The role of corporations in addressing reconciliation with Indigenous Peoples in Canada has been a focal point since 2015. This is when the Truth and Reconciliation Commission (TRC) issued its report, which included 94 Calls to Action. While most of the recommendations were aimed at the government, Call to Action #92 was specifically aimed at improving corporate practices, calling on corporations:
“to adopt the United Nations Declaration on the Rights of Indigenous Peoples (UNDRIP) as a reconciliation framework and to apply its principles, norms, and standards to corporate policy and core operational activities involving Indigenous peoples and their lands and resources.”
One of the ways to embrace this call to action is to develop a Reconciliation Action Plan (RAP). In essence, such a plan outlines an organization’s intentions relating to reconciliation as well as actionable steps to fulfill that intention. There are many examples in Canada that we have seen since 2015, including TC Energy, Enbridge and some large financial institutions.
Despite this call to action 10 years ago, it would appear that progress has stalled in the corporate world, according to Indigenous Watchdog. In a report by PwC, as of December 2022, only 38% of the largest 250 companies in Canada disclosed Indigenous relations policies, while an even smaller number (19%) had disclosed an Indigenous RAP.
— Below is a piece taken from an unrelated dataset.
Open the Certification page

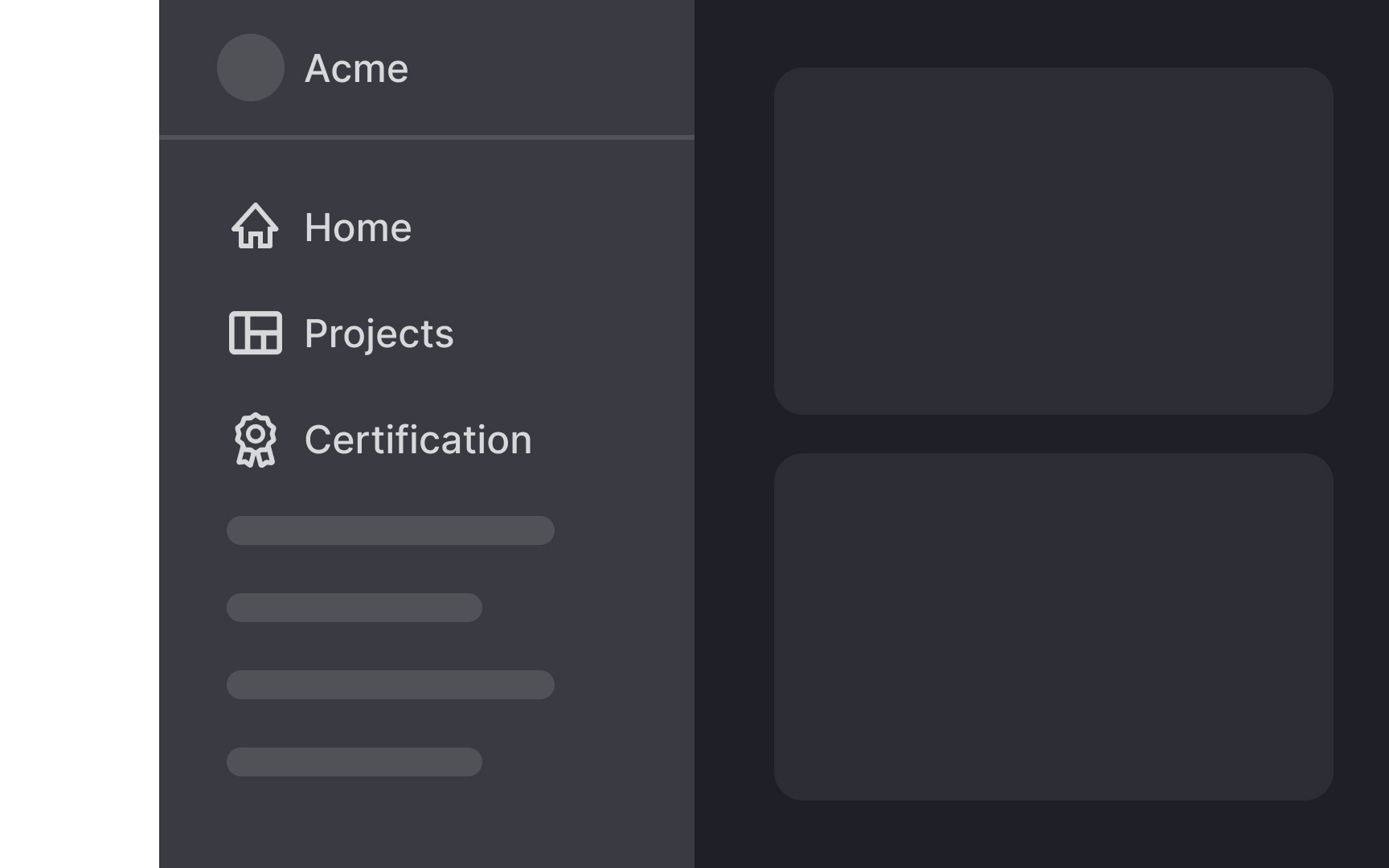click(419, 439)
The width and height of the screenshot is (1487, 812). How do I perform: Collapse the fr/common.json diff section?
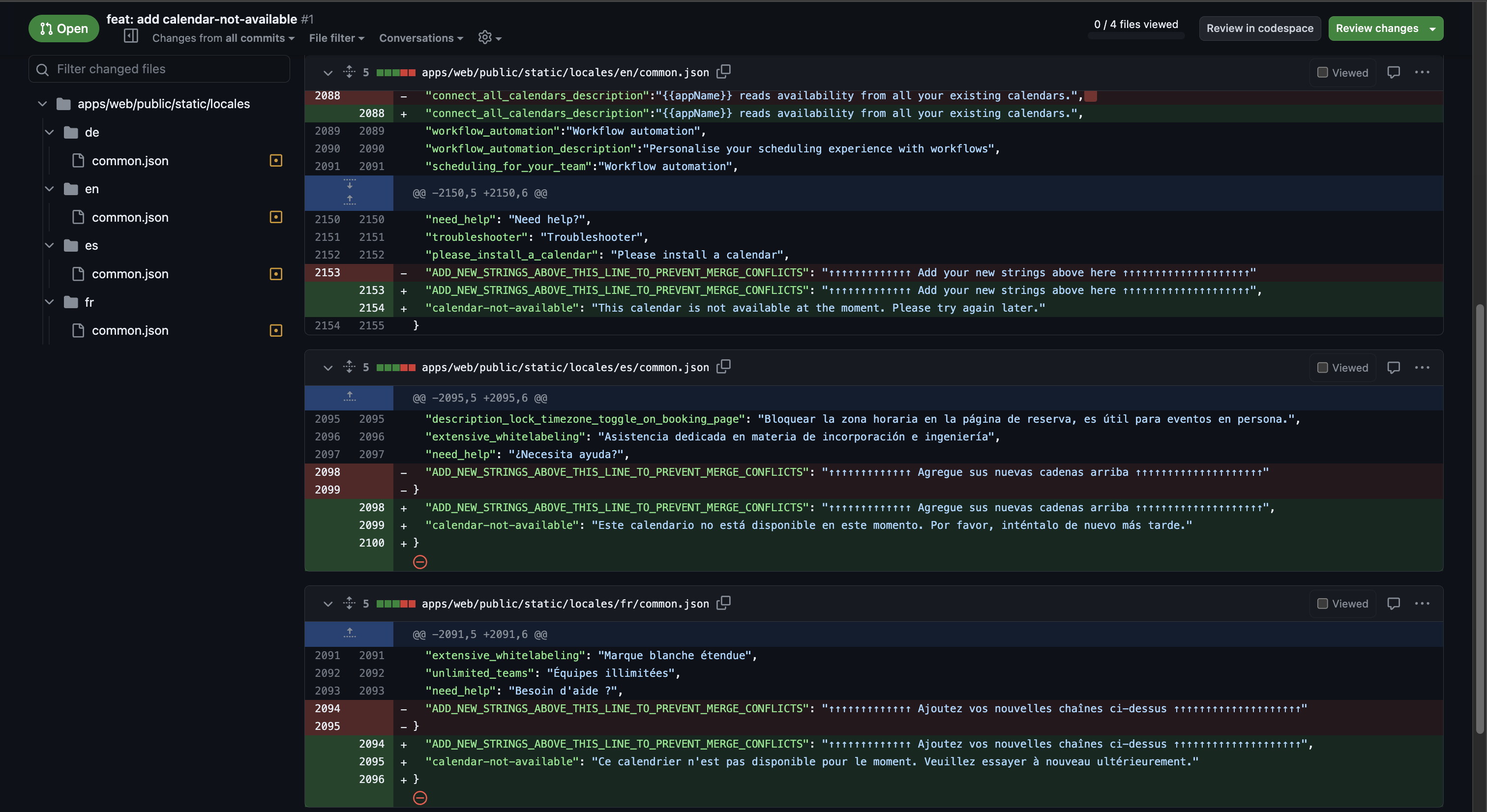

Why is this material for investors?
An essential point to underscore is that Indigenous Peoples’ rights are recognized and protected by the Canadian Constitution. Therefore, when we speak of Indigenous communities and the relationship with the corporate world, this needs to be the starting point. Corporations and investors should understand and appreciate that this is not simply a public affairs or corporate social responsibility matter.
Indigenous rights impact companies in different ways, as they have varying levels of materiality. For resource industries in Canada, this can mean the difference between having a license to operate or not. For others, it may result in reputational and/or legal risk that can last for several years. Financial institutions are not immune, as they have faced criticism over the years for financing projects where Indigenous communities have been impacted.
Regardless of the business model, every company would benefit from assessing the materiality of Indigenous rights. Given the composition of the S&P/TSX Composite, the main sectors of energy, materials and financials are likely to have some level of material exposure.
Indigenous relations have evolved in recent years from a consultative approach to one of true partnership based on free, prior and informed consent (FPIC) as specified in the UNDRIP. This requires a sophisticated approach with deep cultural understanding and appreciation. In the resource sector, reconciliation is beginning to take the form of equity ownership in projects such as those announced recently by Enbridge Inc. In this case, an Indigenous alliance will buy 12.5% of the company’s Westcoast pipeline, supported by an Indigenous loan guarantee.
Taking the shareholder perspective.
Despite the recognition that Indigenous rights are material, investors still hold mixed views on the topic, using shareholder proposals as an indicator of investor perspectives. A shareholder proposal at J.P. Morgan in 2024 asking for a report on the bank’s efforts to respect Indigenous rights received 30% support. Similar proposals at Citigroup Inc. and Wells Fargo received 26% and 23%, respectively.
In Canada, the results are in line with the U.S., as illustrated by a shareholder proposal that went to a vote in 2023 at Royal Bank of Canada and received over 26% support. This proposal specifically asked the bank to amend its Human Rights Statement by incorporating FPIC in its financing activities.
One of the first proposals to be filed in Canada on the subject was at TMX Group in 2021. The shareholder proponent, Shareholder Association for Research & Education (SHARE), was able to reach an agreement with company management, which then recommended shareholders vote in favour, resulting in a 98% support level.
This shows that investors are happy to follow management’s recommendation, but that they are more critical when it comes to shareholder proposals related to Indigenous rights. While shareholder proposals have not breached the 30% mark yet, these vote results are a signal of an emerging trend that is likely to remain in corporate Canada.
Given our strong resource sector and leading financial institutions, Canadian companies have an opportunity to take a leadership role. With the legal and policy context clearly upholding reconciliation with Indigenous Peoples, companies and shareholders would benefit from further education on this topic. Reconciliation and Call to Action #92 are likely to remain top of mind, especially with a new Federal Government focused on nation-building projects. If Canada succeeds in becoming the strongest economy in the G7, reconciliation can play a central role in accomplishing this ambitious goal, benefiting generations to come.
Jennifer Coulson is Vice President, ESG, Public Markets, at BCI.